TASK SET:
1. Which properties' Hβ statistical distributions does the QSEB passage compare between the two populations of events? List them all.
2. Rewrite everything in the QSEB passage from "Figure 8 shows" down to "the Hε line.", swapping "limb-ward" for "outward" each time it occurs.

PASSAGE:

# # # # #

To test whether the QSEBs that are detected in both spectral lines are different from the QSEBs that are detected in Hβ alone, Fig. 7 presents the Hβ statistical distributions separately for the two populations. The distributions for the maximum area and brightness are very similar. For the distributions of the lifetimes, more longer-lived QSEBs appear to be detected in both lines. This comparison shows that QSEBs that are detected in both lines are not fundamentally very different from the QSEBs that are detected in the Hβ line alone.

Fig. 7. Comparison of the statistical properties measured in Hβ between QSEB events detected in the Hβ and Hε lines and those that are only found in the Hβ line. The total number of QSEBs detected in both Hε and Hβ is 561. The total number of QSEBs detected in Hβ alone is 400.

Figure 8 shows four different examples of QSEBs: Two that are detected in both Hβ and Hεand two that are detected in one spectral line alone. The QSEB in panels (a) first appears in Hβ and later in Hε. The QSEB in Hε is clearly offset in the limb-ward direction. The temporal evolution suggests an upward propagation speed of about 7 km s⁻¹. In example (b), the QSEB first appears in Hε and later in Hβ. There is no clear propagation speed, but the QSEB in Hε is clearly offset in the limb-ward direction. The QSEB in (c) is clearly observed in Hβ but cannot be discerned in Hε, while the QSEB in (d) is absent in Hβ, but clearly present in Hε. In the space-time diagram of example (d), an upward propagation is apparent in the Hε line.

# # # # #

THE DATA:
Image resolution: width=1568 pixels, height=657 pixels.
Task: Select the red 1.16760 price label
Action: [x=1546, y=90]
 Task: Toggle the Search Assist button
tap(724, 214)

# # # # #

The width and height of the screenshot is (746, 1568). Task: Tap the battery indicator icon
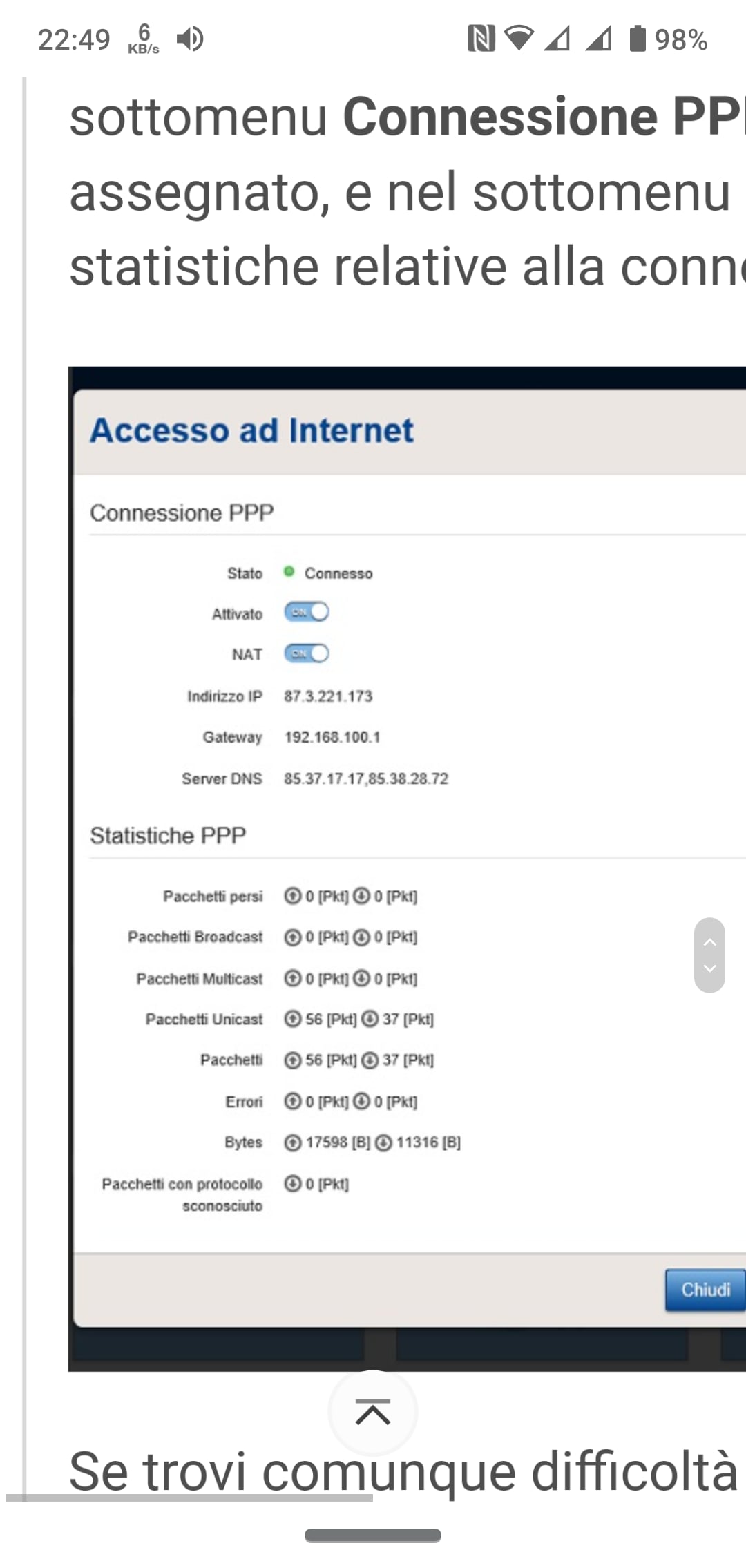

# # # # #

RESULTS IN ORDER:
1. Maximum area, brightness, lifetimes

2.
Figure 8 shows four different examples of QSEBs: Two that are detected in both Hβ and Hεand two that are detected in one spectral line alone. The QSEB in panels (a) first appears in Hβ and later in Hε. The QSEB in Hε is clearly offset in the outward direction. The temporal evolution suggests an upward propagation speed of about 7 km s⁻¹. In example (b), the QSEB first appears in Hε and later in Hβ. There is no clear propagation speed, but the QSEB in Hε is clearly offset in the outward direction. The QSEB in (c) is clearly observed in Hβ but cannot be discerned in Hε, while the QSEB in (d) is absent in Hβ, but clearly present in Hε. In the space-time diagram of example (d), an upward propagation is apparent in the Hε line.